The agreement establishes new procedures to combat sexual assault in the military and provides the president’s request of a 1 percent pay raise for servicemembers.

• The Department of Veterans Affairs Major Medical Facility Lease Authorization Act of 2013. On Dec. 10, the House passed this bill (H.R. 3521) by a vote of 346-1. The bill would authorize $237 million in fiscal 2014 for VA leases at 27 major medical facilities around the country. Federal law requires the VA to obtain congressional authorization for leases of VA medical facilities with an annual cost of at least $1 million. According to the VA, using leasing authority rather than constructing VA-owned facilities allows the VA to quickly establish convenient primary care facilities for veterans in their communities. The bill, sponsored by House Veterans Affairs Chairman Jeff Miller, R-Fla., would require the VA to submit a copy of a proposed lease and an analysis of it to the House and Senate Veterans’ Affairs committees at least 30 days before entering a lease.

In other news:

VA accuracy questioned: Department of Veterans Affairs (VA) Undersecretary Alison Hickey on Dec. 11 testified before the Senate Committee on Veterans’ Affairs (SVAC) about the growing questions about the validity of VA’s recent numbers on improving accuracy in the disability claims process. The American Legion has said that VA is inflating the accuracy numbers.

SWS visits: Two System Worth Saving site visits were conducted last week, one in Kansas and one in West Virginia. The details:

• In Kansas, the Rev. Daniel J. Seehafer, a SWS task force member, and Roscoe Butler, assistant director for health care conducted, visited Leavenworth Dec. 9-11. They held a town hall meeting at American Legion Post 94 for veterans to discuss the care offered at the Dwight D. Eisenhower VA Medical Center. Seehafer and Butler held a site visit at the medical center on Dec. 10-11, focusing on VA’s accomplishments and progress over the past 10 years, current issues and concerns as well as VA’s five-year strategic plan for several program areas, such as: VA’s budget, campus alignment, staffing, enrollment/outreach, hospital programs, information technology and construction programs.

• In West Virginia, task force member Vickie D. Smith-Dikes and Derrick Redd, national field service representative, held a town hall meeting at American Legion Post 16 in Huntington for veterans to discuss the care offered at the Dwight D. Eisenhower VA Medical Center. Smith-Dikes and Redd toured the Huntington VA facility and focused on the same issues as the group in Kansas.

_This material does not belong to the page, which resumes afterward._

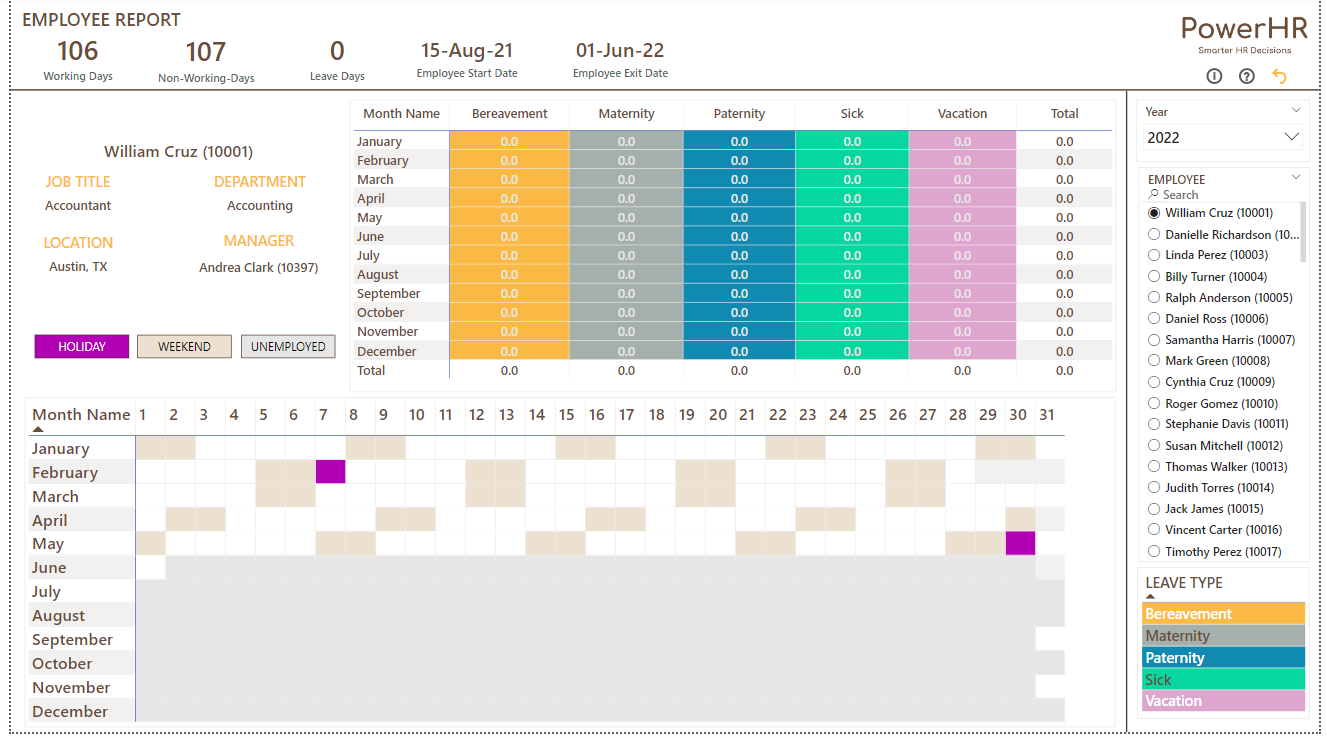Collapse the EMPLOYEE slicer chevron
This screenshot has height=738, width=1327.
(x=1296, y=177)
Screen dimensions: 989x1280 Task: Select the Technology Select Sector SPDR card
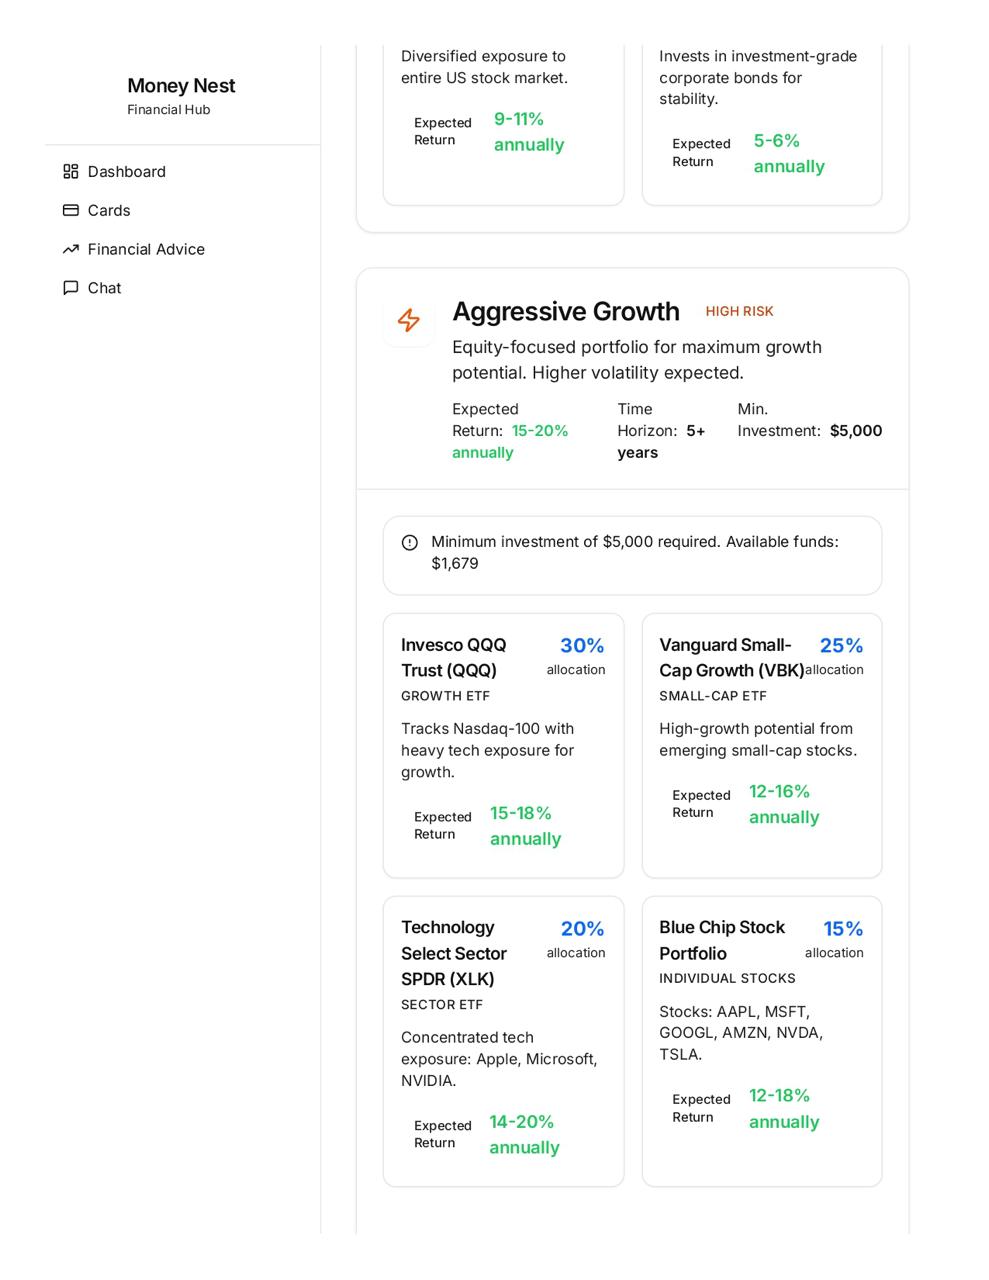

Teaming up with USDA, Purdue: The Employment and Education Division met on Dec. 9 with the U.S. Department of Agriculture (USDA) to discuss the Returning Veterans to Agriculture Project. This pilot program will be spearheaded and implemented through a partnership with Purdue University, which will include many resource partners. USDA has reached out to the Legion to discuss ways that we can work together in ensuring that the implementation will be a success and how we can avoid common pitfalls in marketing the program. The initial meeting will take place at Purdue University on Dec. 19.

Job fair: On Dec. 3, a Hiring Our Heroes job fair was held at the RR Donnelley headquarters building in Warrenville, Ill. Overall, there were 40 in-person interviews conducted and eight veterans were hired. Special thanks goes to RR Donnelley for hosting the event and conducting 6 employment workshops throughout the day, the U.S. Chamber of Commerce for their role in planning this event, along with The American Legion Department of Illinois Gary Jenson (assistant adjutant) for hosting an outreach table, and the Illinois Employer Support of the Guard and Reserve, whose outreach for this event ensured that this event would be a success.

Claims: During the week ending Dec. 6, the Board of Veterans’ Appeals reached dispositions on 192 American Legion represented appeals. Of those dispositions 73 percent of the denials were overturned with outcomes favorable to the veteran. In 60 cases, the board granted benefits outright after considering The American Legion’s arguments. In 80 cases, The American Legion was able to point out errors in the development of the veteran’s claims that mandated corrective action under the law. Of the total number of dispositions, 46 (24 percent) were outright denied.